--- begin ---

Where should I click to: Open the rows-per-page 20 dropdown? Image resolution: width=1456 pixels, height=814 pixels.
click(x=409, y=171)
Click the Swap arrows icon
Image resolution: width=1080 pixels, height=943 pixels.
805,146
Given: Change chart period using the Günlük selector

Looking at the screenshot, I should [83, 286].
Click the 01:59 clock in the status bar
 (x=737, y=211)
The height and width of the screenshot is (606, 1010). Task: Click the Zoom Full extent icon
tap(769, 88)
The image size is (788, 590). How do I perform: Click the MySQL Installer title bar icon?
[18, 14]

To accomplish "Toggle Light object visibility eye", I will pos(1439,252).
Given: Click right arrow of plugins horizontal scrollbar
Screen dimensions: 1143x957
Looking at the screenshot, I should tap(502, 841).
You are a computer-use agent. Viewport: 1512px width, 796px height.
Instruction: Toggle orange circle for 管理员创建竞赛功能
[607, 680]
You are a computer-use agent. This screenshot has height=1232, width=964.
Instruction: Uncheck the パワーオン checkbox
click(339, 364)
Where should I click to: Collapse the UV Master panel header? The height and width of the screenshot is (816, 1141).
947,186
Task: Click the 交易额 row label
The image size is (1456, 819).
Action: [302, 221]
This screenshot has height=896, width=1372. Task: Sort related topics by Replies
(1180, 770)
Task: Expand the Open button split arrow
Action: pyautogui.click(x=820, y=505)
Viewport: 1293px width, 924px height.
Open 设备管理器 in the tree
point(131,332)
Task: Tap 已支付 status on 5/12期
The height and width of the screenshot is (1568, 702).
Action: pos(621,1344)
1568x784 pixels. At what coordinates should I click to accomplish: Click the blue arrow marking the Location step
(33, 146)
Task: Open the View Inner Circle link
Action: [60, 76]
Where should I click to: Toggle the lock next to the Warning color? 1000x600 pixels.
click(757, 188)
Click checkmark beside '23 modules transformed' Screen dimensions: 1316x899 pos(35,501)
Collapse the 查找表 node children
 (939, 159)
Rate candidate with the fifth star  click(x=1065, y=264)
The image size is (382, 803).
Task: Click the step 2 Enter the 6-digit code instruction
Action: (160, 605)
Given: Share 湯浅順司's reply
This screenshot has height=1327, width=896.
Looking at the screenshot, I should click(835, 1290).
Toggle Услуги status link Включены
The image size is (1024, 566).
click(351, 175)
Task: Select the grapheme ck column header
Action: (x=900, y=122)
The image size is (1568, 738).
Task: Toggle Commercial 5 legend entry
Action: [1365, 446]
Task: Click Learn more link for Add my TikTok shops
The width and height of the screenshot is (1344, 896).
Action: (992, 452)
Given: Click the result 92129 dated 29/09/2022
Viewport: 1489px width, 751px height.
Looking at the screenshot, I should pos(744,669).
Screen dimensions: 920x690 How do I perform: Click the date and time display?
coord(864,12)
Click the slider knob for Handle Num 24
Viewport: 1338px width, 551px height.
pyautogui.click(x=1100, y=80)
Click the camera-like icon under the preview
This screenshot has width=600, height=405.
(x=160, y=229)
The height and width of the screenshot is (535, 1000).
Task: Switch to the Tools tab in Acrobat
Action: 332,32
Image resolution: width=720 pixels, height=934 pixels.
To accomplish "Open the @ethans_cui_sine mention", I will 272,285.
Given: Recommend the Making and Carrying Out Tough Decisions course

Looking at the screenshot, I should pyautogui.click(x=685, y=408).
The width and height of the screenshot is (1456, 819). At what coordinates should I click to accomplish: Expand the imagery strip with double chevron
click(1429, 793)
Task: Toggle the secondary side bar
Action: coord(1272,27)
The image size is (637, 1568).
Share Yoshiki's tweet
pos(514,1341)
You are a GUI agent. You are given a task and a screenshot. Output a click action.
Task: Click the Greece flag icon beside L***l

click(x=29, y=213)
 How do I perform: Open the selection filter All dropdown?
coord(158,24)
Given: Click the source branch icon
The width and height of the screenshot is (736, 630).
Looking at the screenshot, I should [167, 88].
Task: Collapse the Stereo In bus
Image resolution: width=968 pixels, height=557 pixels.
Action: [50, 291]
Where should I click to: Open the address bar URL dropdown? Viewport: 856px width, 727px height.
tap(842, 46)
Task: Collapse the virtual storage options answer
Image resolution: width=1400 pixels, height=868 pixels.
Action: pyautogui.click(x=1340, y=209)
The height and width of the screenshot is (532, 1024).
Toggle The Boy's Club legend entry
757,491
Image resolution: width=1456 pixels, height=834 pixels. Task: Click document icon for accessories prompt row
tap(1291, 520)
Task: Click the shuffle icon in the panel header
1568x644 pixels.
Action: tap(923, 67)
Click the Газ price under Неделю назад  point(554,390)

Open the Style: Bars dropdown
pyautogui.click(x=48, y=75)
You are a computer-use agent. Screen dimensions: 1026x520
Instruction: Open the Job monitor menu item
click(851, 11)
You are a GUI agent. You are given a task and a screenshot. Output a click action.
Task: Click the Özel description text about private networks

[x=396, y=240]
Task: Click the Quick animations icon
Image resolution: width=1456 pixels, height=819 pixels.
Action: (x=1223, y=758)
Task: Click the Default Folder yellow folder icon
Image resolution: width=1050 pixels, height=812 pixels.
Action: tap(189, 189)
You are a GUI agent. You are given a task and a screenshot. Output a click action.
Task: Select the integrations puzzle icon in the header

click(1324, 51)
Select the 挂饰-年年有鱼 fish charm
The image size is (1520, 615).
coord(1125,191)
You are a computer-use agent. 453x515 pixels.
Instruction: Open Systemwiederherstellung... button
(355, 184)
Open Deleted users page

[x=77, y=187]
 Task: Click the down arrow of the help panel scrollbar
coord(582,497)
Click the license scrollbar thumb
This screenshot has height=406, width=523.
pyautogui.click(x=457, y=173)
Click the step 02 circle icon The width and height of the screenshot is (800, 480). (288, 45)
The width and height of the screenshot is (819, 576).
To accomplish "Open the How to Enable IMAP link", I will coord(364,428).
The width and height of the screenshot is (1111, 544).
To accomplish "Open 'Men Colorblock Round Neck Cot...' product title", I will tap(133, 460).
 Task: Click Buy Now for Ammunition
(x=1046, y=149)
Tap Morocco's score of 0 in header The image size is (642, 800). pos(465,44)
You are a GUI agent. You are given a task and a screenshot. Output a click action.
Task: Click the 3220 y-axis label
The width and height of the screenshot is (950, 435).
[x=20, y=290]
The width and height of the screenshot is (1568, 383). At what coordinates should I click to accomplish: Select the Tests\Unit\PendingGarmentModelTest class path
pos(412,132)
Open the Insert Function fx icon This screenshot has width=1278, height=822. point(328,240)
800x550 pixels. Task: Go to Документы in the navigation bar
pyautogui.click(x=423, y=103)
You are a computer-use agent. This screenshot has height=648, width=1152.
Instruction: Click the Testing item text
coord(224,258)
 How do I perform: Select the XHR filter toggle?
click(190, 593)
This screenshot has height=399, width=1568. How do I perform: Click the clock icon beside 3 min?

--- end ---

• **Task to complete**:
Switch every "Screen dimensions" in the entries above to "Display size" and write all the lines out again with nothing else changed.

• **Exercise result**:
Where should I click to: Open the rows-per-page 20 dropdown? Image resolution: width=1456 pixels, height=814 pixels.
click(x=409, y=171)
Click the Swap arrows icon
Image resolution: width=1080 pixels, height=943 pixels.
805,146
Given: Change chart period using the Günlük selector

Looking at the screenshot, I should [83, 286].
Click the 01:59 clock in the status bar
 (x=737, y=211)
The height and width of the screenshot is (606, 1010). Task: Click the Zoom Full extent icon
tap(769, 88)
The image size is (788, 590). How do I perform: Click the MySQL Installer title bar icon?
[18, 14]

To accomplish "Toggle Light object visibility eye", I will pos(1439,252).
Given: Click right arrow of plugins horizontal scrollbar
Display size: 1143x957
Looking at the screenshot, I should tap(502, 841).
You are a computer-use agent. Viewport: 1512px width, 796px height.
Instruction: Toggle orange circle for 管理员创建竞赛功能
[607, 680]
You are a computer-use agent. This screenshot has height=1232, width=964.
Instruction: Uncheck the パワーオン checkbox
click(339, 364)
Where should I click to: Collapse the UV Master panel header? The height and width of the screenshot is (816, 1141).
947,186
Task: Click the 交易额 row label
The image size is (1456, 819).
Action: [302, 221]
This screenshot has height=896, width=1372. Task: Sort related topics by Replies
(1180, 770)
Task: Expand the Open button split arrow
Action: pyautogui.click(x=820, y=505)
Viewport: 1293px width, 924px height.
Open 设备管理器 in the tree
point(131,332)
Task: Tap 已支付 status on 5/12期
The height and width of the screenshot is (1568, 702).
Action: pos(621,1344)
1568x784 pixels. At what coordinates should I click to accomplish: Click the blue arrow marking the Location step
(33, 146)
Task: Open the View Inner Circle link
Action: [60, 76]
Where should I click to: Toggle the lock next to the Warning color? 1000x600 pixels.
click(757, 188)
Click checkmark beside '23 modules transformed' Display size: 1316x899 pos(35,501)
Collapse the 查找表 node children
 (939, 159)
Rate candidate with the fifth star  click(x=1065, y=264)
The image size is (382, 803).
Task: Click the step 2 Enter the 6-digit code instruction
Action: (160, 605)
Given: Share 湯浅順司's reply
This screenshot has height=1327, width=896.
Looking at the screenshot, I should click(835, 1290).
Toggle Услуги status link Включены
The image size is (1024, 566).
click(351, 175)
Task: Select the grapheme ck column header
Action: (x=900, y=122)
The image size is (1568, 738).
Task: Toggle Commercial 5 legend entry
Action: [1365, 446]
Task: Click Learn more link for Add my TikTok shops
The width and height of the screenshot is (1344, 896).
Action: (992, 452)
Given: Click the result 92129 dated 29/09/2022
Viewport: 1489px width, 751px height.
Looking at the screenshot, I should pos(744,669).
Display size: 920x690 How do I perform: Click the date and time display?
coord(864,12)
Click the slider knob for Handle Num 24
Viewport: 1338px width, 551px height.
pyautogui.click(x=1100, y=80)
Click the camera-like icon under the preview
This screenshot has width=600, height=405.
(x=160, y=229)
The height and width of the screenshot is (535, 1000).
Task: Switch to the Tools tab in Acrobat
Action: 332,32
Image resolution: width=720 pixels, height=934 pixels.
To accomplish "Open the @ethans_cui_sine mention", I will 272,285.
Given: Recommend the Making and Carrying Out Tough Decisions course

Looking at the screenshot, I should pyautogui.click(x=685, y=408).
The width and height of the screenshot is (1456, 819). At what coordinates should I click to accomplish: Expand the imagery strip with double chevron
click(1429, 793)
Task: Toggle the secondary side bar
Action: coord(1272,27)
The image size is (637, 1568).
Share Yoshiki's tweet
pos(514,1341)
You are a GUI agent. You are given a task and a screenshot. Output a click action.
Task: Click the Greece flag icon beside L***l

click(x=29, y=213)
 How do I perform: Open the selection filter All dropdown?
coord(158,24)
Given: Click the source branch icon
The width and height of the screenshot is (736, 630).
Looking at the screenshot, I should [167, 88].
Task: Collapse the Stereo In bus
Image resolution: width=968 pixels, height=557 pixels.
Action: [50, 291]
Where should I click to: Open the address bar URL dropdown? Viewport: 856px width, 727px height.
tap(842, 46)
Task: Collapse the virtual storage options answer
Image resolution: width=1400 pixels, height=868 pixels.
Action: pyautogui.click(x=1340, y=209)
The height and width of the screenshot is (532, 1024).
Toggle The Boy's Club legend entry
757,491
Image resolution: width=1456 pixels, height=834 pixels. Task: Click document icon for accessories prompt row
tap(1291, 520)
Task: Click the shuffle icon in the panel header
1568x644 pixels.
Action: tap(923, 67)
Click the Газ price under Неделю назад  point(554,390)

Open the Style: Bars dropdown
pyautogui.click(x=48, y=75)
You are a computer-use agent. Display size: 1026x520
Instruction: Open the Job monitor menu item
click(851, 11)
You are a GUI agent. You are given a task and a screenshot. Output a click action.
Task: Click the Özel description text about private networks

[x=396, y=240]
Task: Click the Quick animations icon
Image resolution: width=1456 pixels, height=819 pixels.
Action: (x=1223, y=758)
Task: Click the Default Folder yellow folder icon
Image resolution: width=1050 pixels, height=812 pixels.
Action: tap(189, 189)
You are a GUI agent. You are given a task and a screenshot. Output a click action.
Task: Select the integrations puzzle icon in the header

click(1324, 51)
Select the 挂饰-年年有鱼 fish charm
The image size is (1520, 615).
coord(1125,191)
You are a computer-use agent. 453x515 pixels.
Instruction: Open Systemwiederherstellung... button
(355, 184)
Open Deleted users page

[x=77, y=187]
 Task: Click the down arrow of the help panel scrollbar
coord(582,497)
Click the license scrollbar thumb
This screenshot has height=406, width=523.
pyautogui.click(x=457, y=173)
Click the step 02 circle icon The width and height of the screenshot is (800, 480). (288, 45)
The width and height of the screenshot is (819, 576).
To accomplish "Open the How to Enable IMAP link", I will coord(364,428).
The width and height of the screenshot is (1111, 544).
To accomplish "Open 'Men Colorblock Round Neck Cot...' product title", I will tap(133, 460).
 Task: Click Buy Now for Ammunition
(x=1046, y=149)
Tap Morocco's score of 0 in header The image size is (642, 800). pos(465,44)
You are a GUI agent. You are given a task and a screenshot. Output a click action.
Task: Click the 3220 y-axis label
The width and height of the screenshot is (950, 435).
[x=20, y=290]
The width and height of the screenshot is (1568, 383). At what coordinates should I click to accomplish: Select the Tests\Unit\PendingGarmentModelTest class path
pos(412,132)
Open the Insert Function fx icon This screenshot has width=1278, height=822. point(328,240)
800x550 pixels. Task: Go to Документы in the navigation bar
pyautogui.click(x=423, y=103)
You are a computer-use agent. This screenshot has height=648, width=1152.
Instruction: Click the Testing item text
coord(224,258)
 How do I perform: Select the XHR filter toggle?
click(190, 593)
This screenshot has height=399, width=1568. How do I perform: Click the clock icon beside 3 min?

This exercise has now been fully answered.